Most of the folks that make the big technical pushes are in a minority, but it's not because the rest of the wash can't. The rest of the wash is given busy work to not compete. It's wild seeing people on LinkedIn getting screwed in the layoffs complimenting the people that wrecked em like that's the only meal.
Foster local, atomized, productive communities. Screw the silos. It's now or never and now was really a while ago.
"The working-from-home delusion fades" > Far less noticed was a revised version of their paper, published in May by the Federal Reserve Bank of New York. The boost to efficiency had instead become a 4% decline.
Four percent sounds like noise but if it isn't it still sounds like less than the cost of providing facilities for your at location workforce. The average American commute is now 55 minutes round trip. If you wanted to pay them 4% less than in person cost, pocket the money you would have spent on facilities, and let them save an hour a day everyone wins.
> The revision comes hot on the tails of other studies that have reached similar conclusions. David Atkin and Antoinette Schoar, both of the Massachusetts Institute of Technology, and Sumit Shinde of the University of California, Los Angeles, randomly assigned data-entry workers in India to labour either from home or the office. Those working at home were 18% less productive than their peers in the office.

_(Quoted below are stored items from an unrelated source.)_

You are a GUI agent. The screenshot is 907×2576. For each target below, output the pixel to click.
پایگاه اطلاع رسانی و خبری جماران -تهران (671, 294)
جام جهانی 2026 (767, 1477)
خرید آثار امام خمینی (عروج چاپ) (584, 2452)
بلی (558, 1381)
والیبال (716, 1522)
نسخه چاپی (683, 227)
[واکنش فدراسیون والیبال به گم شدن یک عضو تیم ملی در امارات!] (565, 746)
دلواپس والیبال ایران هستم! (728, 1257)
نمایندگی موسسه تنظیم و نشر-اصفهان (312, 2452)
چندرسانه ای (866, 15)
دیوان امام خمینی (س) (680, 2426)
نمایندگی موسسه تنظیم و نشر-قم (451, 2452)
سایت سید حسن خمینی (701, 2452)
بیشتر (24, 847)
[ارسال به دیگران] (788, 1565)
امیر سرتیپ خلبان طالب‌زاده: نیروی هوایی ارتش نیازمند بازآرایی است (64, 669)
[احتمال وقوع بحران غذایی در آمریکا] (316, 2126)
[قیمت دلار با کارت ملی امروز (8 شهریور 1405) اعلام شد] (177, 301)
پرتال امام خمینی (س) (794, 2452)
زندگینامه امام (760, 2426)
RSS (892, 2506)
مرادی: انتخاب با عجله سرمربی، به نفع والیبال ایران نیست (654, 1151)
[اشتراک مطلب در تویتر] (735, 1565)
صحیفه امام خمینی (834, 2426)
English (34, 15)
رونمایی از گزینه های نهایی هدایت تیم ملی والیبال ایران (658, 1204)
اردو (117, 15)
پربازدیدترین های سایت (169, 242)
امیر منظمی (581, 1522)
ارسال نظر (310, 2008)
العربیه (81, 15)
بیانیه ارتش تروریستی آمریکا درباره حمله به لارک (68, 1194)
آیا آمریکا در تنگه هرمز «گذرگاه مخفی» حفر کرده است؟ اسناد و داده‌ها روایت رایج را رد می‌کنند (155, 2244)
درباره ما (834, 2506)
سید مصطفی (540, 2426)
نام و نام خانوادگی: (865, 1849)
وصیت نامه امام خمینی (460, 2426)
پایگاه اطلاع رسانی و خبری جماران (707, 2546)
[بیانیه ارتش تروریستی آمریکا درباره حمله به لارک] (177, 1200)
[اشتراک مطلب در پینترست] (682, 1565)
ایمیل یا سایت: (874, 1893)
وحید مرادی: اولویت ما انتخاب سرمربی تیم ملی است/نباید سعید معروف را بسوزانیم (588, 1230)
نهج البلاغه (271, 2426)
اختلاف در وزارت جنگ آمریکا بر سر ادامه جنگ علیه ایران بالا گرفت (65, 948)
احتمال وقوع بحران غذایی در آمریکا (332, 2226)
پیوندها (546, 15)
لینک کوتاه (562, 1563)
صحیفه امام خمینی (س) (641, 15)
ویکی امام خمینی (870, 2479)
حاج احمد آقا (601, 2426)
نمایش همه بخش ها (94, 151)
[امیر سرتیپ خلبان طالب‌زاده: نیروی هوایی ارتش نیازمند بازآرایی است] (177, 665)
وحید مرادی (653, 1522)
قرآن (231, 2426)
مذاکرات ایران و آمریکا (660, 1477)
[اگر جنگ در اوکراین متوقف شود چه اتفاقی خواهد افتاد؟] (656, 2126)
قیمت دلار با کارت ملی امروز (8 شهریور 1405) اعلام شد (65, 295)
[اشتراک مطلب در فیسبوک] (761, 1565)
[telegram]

You paid them to participate in a study in their homes. I'm guessing some of the people assigned to do fake work at home decided to do other things.
> Chinese firm eventually halted remote work because off-site employees struggled to get promoted.
So the problem is you promote the people who socialize with the boss. Sounds like Chinese firms work exactly like American firms.
> Teleconferencing is a pale imitation of in-the-flesh meetings:
This depends on how much people are actually engaged. Plenty of people are doing this very well.
Where I work, employees can work from home or in the office, THEIR choice. There are no mandates. As long as you’re getting done what you need to get done, no one really cares where you do it.
I know several who thrive in an office environment and that is where they are most productive. I’m a Director and for me, I am far more productive at home because I have fewer distractions and without the commute I can start work earlier and get a lot done while I’m my most productive then end my day earlier. and enjoy my afternoon. I still do 1 on 1’s and various team activities but a big part of my job requires focus which was nigh impossible in the office.
I also have been in far better shape mentally and physically. I no longer have the stress of a 1 hour commute (each way), sometimes 2 hours coming home due to traffic. And I am in better physical health than I’ve been in a decade because I can cook a healthy lunch and not rushing for dinner whereas in the office we ended up eating at restaurants or fast food. I can make better healthy choices. The extra time I have because of no commutes has allowed me to take up cycling which has done wonders for my physical and mental wellbeing.
Now, I know everyone isn’t like me and different people have different challenges but it’s the CHOICE for employees that is so powerful.
Lastly, from a company standpoint, I love my job and I love where I work, the extra flexibility just makes me want to stay that much more.
To quote Michael Gary Scott: “It’s a win-win-win!”